| ACTION ITEM |
Once you reach the line containing "Screen dimensions: 544x306", copy it and every line after it exactly, through the end of the data below.

BEGIN DATA SHOWN

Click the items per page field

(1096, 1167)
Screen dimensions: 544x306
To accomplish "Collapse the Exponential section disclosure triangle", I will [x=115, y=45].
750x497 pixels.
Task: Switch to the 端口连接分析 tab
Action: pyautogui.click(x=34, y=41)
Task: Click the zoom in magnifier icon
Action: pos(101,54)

END DATA SHOWN

| RESPONSE FOR THIS EXERCISE |
Screen dimensions: 544x306
To accomplish "Collapse the Exponential section disclosure triangle", I will [x=115, y=45].
750x497 pixels.
Task: Switch to the 端口连接分析 tab
Action: pyautogui.click(x=34, y=41)
Task: Click the zoom in magnifier icon
Action: pos(101,54)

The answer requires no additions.